[Task instructions]:
Copy the records below word for word, leaving out nothing.

[Data provided]:
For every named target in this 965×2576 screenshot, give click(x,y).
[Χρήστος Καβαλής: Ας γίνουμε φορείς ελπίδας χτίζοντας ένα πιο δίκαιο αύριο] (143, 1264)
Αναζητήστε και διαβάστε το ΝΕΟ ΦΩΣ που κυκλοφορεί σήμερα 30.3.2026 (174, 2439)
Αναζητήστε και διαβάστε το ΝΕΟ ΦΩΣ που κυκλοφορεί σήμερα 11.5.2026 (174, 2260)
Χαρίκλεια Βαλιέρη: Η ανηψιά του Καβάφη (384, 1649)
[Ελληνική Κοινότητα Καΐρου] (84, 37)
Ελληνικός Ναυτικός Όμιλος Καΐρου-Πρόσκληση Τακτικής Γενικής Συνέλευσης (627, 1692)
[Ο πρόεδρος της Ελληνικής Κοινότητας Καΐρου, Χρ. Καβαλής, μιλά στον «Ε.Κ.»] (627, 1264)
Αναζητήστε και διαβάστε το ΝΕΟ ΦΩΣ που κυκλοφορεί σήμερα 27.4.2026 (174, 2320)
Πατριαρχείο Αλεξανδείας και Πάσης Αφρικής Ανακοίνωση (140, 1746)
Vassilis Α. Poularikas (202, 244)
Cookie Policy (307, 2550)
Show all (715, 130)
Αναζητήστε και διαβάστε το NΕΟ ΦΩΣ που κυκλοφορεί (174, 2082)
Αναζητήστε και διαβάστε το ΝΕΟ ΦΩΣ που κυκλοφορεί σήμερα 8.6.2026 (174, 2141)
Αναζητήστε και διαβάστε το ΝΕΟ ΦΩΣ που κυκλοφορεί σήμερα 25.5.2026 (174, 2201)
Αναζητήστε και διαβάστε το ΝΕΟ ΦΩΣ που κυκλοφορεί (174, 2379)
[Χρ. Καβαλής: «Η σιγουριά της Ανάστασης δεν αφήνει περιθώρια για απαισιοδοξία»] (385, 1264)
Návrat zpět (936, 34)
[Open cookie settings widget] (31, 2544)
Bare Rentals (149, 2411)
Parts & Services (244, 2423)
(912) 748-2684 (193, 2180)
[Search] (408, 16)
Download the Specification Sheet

[Answer space]:
For every named target in this 965×2576 screenshot, give click(x,y).
[Χρήστος Καβαλής: Ας γίνουμε φορείς ελπίδας χτίζοντας ένα πιο δίκαιο αύριο] (143, 1264)
Αναζητήστε και διαβάστε το ΝΕΟ ΦΩΣ που κυκλοφορεί σήμερα 30.3.2026 (174, 2439)
Αναζητήστε και διαβάστε το ΝΕΟ ΦΩΣ που κυκλοφορεί σήμερα 11.5.2026 (174, 2260)
Χαρίκλεια Βαλιέρη: Η ανηψιά του Καβάφη (384, 1649)
[Ελληνική Κοινότητα Καΐρου] (84, 37)
Ελληνικός Ναυτικός Όμιλος Καΐρου-Πρόσκληση Τακτικής Γενικής Συνέλευσης (627, 1692)
[Ο πρόεδρος της Ελληνικής Κοινότητας Καΐρου, Χρ. Καβαλής, μιλά στον «Ε.Κ.»] (627, 1264)
Αναζητήστε και διαβάστε το ΝΕΟ ΦΩΣ που κυκλοφορεί σήμερα 27.4.2026 (174, 2320)
Πατριαρχείο Αλεξανδείας και Πάσης Αφρικής Ανακοίνωση (140, 1746)
Vassilis Α. Poularikas (202, 244)
Cookie Policy (307, 2550)
Show all (715, 130)
Αναζητήστε και διαβάστε το NΕΟ ΦΩΣ που κυκλοφορεί (174, 2082)
Αναζητήστε και διαβάστε το ΝΕΟ ΦΩΣ που κυκλοφορεί σήμερα 8.6.2026 (174, 2141)
Αναζητήστε και διαβάστε το ΝΕΟ ΦΩΣ που κυκλοφορεί σήμερα 25.5.2026 (174, 2201)
Αναζητήστε και διαβάστε το ΝΕΟ ΦΩΣ που κυκλοφορεί (174, 2379)
[Χρ. Καβαλής: «Η σιγουριά της Ανάστασης δεν αφήνει περιθώρια για απαισιοδοξία»] (385, 1264)
Návrat zpět (936, 34)
[Open cookie settings widget] (31, 2544)
Bare Rentals (149, 2411)
Parts & Services (244, 2423)
(912) 748-2684 (193, 2180)
[Search] (408, 16)
Download the Specification Sheet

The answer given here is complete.